Despite £175bn of quantitative easing, bank lending in the UK remains weak. This threatens to restrain the economic recovery and equity market rally, according to Legal & General Investment Management (LGIM) Economist James Carrick.
Carrick explained that policy makers in the developed world have been working overtime to encourage banks to lend at the ‘normal’ levels experienced during the past decade. However, Carrick argued these ‘normal’ levels are no longer realistic.
He said: “The factors which contributed to the secular rise in debt over the past decade are now reversing. Populations are ageing, interest rates can’t go any lower and sub-prime lending is over.”
As a result, Carrick explained that higher levels of savings (where consumers pay down debt) and lower spending will weigh on the pace of the recovery.
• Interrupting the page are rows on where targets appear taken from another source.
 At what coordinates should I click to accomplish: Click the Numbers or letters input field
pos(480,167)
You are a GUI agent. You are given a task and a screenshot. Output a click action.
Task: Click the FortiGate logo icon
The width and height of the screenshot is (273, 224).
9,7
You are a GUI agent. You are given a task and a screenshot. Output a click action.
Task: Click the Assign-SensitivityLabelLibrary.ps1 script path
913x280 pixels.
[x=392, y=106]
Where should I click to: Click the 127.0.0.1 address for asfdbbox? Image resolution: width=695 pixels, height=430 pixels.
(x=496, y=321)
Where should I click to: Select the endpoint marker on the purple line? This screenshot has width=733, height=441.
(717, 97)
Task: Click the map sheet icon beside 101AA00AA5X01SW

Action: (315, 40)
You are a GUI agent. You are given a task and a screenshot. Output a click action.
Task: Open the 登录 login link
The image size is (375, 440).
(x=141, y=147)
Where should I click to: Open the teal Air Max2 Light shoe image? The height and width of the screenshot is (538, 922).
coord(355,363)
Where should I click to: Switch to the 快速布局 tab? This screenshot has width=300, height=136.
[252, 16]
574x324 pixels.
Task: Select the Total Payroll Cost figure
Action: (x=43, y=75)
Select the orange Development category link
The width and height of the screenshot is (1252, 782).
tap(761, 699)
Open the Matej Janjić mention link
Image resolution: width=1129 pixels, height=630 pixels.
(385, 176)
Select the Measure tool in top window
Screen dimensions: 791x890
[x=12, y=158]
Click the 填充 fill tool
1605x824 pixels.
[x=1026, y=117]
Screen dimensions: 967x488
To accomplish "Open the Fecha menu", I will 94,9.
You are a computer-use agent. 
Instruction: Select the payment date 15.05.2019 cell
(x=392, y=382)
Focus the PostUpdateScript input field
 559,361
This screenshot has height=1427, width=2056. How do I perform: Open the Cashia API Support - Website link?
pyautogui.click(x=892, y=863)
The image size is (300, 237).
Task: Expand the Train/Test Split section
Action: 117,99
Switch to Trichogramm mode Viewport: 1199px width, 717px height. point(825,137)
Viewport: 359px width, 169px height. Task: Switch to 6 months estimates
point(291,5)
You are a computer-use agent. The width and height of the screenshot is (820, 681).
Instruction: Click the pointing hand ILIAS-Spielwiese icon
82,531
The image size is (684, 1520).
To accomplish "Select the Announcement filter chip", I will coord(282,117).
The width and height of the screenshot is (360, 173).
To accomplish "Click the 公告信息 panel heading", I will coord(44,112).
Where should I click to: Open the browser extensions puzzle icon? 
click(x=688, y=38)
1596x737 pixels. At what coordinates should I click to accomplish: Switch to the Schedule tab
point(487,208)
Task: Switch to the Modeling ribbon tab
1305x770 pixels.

Legal & General is therefore not predicting a double-dip recession. Instead Carrick described a more subdued period of growth next year as households are unable to borrow to spend money they don’t have and unemployment remains high.
“On the flip-side, while consumers in the developed world are still suffering a hangover from the credit-crunch, the debt party in many emerging economies is still in full swing. This suggests that companies with exposure to the developing world will fare better,” Carrick said.
He did however fail to mention the implications for these companies, and indeed the global economy, when the debt party there collapses.